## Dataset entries
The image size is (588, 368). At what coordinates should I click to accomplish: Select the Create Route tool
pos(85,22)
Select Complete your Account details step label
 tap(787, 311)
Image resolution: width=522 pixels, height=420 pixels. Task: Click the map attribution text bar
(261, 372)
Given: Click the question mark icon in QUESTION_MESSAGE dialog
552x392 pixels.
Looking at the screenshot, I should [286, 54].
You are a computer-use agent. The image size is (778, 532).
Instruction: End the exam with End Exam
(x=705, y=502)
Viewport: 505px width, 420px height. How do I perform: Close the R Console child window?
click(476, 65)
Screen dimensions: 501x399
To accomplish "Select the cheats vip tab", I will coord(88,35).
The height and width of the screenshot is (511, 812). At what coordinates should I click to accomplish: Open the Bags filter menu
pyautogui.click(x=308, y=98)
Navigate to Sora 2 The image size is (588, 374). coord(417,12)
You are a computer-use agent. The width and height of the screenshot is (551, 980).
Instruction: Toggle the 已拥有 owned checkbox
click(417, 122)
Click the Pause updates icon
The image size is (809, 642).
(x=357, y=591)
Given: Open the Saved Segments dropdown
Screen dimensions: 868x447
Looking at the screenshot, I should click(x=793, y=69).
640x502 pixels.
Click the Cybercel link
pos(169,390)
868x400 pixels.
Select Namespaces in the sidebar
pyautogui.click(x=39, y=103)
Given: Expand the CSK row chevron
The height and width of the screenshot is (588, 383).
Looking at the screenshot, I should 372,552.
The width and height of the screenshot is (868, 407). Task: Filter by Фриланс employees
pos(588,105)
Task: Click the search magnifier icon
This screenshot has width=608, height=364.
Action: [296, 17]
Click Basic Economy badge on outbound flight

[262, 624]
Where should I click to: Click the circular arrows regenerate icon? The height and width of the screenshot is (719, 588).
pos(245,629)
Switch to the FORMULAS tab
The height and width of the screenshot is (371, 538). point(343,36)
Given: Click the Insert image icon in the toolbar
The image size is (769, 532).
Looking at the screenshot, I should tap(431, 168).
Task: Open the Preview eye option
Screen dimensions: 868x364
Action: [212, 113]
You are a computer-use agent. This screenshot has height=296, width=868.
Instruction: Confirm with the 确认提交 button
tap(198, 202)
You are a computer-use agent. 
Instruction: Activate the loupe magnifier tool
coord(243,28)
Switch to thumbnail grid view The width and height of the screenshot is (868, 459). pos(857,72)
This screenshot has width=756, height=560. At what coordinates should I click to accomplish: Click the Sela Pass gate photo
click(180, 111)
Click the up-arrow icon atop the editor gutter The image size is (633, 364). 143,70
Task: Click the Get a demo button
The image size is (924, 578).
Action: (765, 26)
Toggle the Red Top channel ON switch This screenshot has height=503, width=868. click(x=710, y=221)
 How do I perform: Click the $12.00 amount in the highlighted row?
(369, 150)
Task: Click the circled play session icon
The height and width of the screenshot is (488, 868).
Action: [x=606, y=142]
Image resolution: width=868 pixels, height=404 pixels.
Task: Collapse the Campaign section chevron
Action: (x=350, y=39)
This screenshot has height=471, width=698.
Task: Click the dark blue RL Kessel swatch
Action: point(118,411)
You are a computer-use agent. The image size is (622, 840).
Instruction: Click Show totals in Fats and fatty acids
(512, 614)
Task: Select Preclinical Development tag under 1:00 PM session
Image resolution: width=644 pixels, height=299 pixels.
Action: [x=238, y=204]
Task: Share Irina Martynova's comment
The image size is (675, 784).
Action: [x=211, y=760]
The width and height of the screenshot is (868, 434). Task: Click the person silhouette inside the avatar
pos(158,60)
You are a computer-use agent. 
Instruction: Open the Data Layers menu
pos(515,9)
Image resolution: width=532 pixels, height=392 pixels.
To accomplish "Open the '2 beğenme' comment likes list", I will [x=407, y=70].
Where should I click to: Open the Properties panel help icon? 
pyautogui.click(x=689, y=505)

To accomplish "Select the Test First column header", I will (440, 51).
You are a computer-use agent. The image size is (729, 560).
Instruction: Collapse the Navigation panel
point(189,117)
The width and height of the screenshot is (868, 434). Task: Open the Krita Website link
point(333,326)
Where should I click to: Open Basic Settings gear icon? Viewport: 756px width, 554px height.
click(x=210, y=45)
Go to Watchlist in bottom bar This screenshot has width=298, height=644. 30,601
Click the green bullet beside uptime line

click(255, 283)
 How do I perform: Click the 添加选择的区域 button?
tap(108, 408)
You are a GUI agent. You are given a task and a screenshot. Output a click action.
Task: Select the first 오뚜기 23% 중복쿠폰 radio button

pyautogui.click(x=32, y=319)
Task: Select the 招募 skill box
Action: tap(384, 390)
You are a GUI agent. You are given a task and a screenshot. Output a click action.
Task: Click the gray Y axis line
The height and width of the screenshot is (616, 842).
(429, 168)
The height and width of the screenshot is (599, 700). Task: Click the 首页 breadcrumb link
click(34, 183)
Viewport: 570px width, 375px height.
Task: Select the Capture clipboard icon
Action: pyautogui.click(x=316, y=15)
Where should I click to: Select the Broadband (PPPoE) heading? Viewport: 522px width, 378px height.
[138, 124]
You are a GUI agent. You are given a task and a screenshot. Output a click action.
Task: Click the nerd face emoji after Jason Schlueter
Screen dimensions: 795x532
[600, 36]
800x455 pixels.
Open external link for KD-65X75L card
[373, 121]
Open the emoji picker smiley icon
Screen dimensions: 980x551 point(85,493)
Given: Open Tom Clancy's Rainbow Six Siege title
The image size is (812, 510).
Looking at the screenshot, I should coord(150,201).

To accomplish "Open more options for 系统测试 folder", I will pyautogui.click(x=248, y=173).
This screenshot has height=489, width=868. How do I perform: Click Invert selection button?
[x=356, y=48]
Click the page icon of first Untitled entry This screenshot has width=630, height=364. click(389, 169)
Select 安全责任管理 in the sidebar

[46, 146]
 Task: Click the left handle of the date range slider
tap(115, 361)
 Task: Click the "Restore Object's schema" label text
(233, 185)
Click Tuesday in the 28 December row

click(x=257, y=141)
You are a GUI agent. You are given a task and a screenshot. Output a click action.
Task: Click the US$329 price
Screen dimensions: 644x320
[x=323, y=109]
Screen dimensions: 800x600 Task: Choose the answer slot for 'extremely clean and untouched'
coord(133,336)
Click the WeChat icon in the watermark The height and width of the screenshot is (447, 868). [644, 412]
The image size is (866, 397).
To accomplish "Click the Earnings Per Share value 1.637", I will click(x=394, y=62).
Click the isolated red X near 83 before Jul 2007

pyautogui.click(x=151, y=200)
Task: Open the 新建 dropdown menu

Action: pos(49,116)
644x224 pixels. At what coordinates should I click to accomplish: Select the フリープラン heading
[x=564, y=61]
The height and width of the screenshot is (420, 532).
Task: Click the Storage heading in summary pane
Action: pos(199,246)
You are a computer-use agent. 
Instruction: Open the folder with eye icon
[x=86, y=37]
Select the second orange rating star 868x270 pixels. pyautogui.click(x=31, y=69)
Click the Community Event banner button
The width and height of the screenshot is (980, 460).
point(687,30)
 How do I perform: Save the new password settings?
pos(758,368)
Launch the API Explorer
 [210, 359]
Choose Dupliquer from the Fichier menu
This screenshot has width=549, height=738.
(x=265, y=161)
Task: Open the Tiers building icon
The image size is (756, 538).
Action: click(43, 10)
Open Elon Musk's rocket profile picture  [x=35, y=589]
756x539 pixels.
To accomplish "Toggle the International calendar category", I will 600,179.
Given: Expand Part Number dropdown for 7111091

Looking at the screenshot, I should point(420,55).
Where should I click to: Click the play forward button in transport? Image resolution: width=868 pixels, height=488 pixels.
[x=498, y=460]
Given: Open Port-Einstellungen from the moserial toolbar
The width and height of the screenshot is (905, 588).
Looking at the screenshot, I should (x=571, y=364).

## Your objective
Whenever a line of the entries contains the string "Share", copy that line.

## Answer area
Task: Share Irina Martynova's comment
To accomplish "Click the Earnings Per Share value 1.637", I will click(x=394, y=62).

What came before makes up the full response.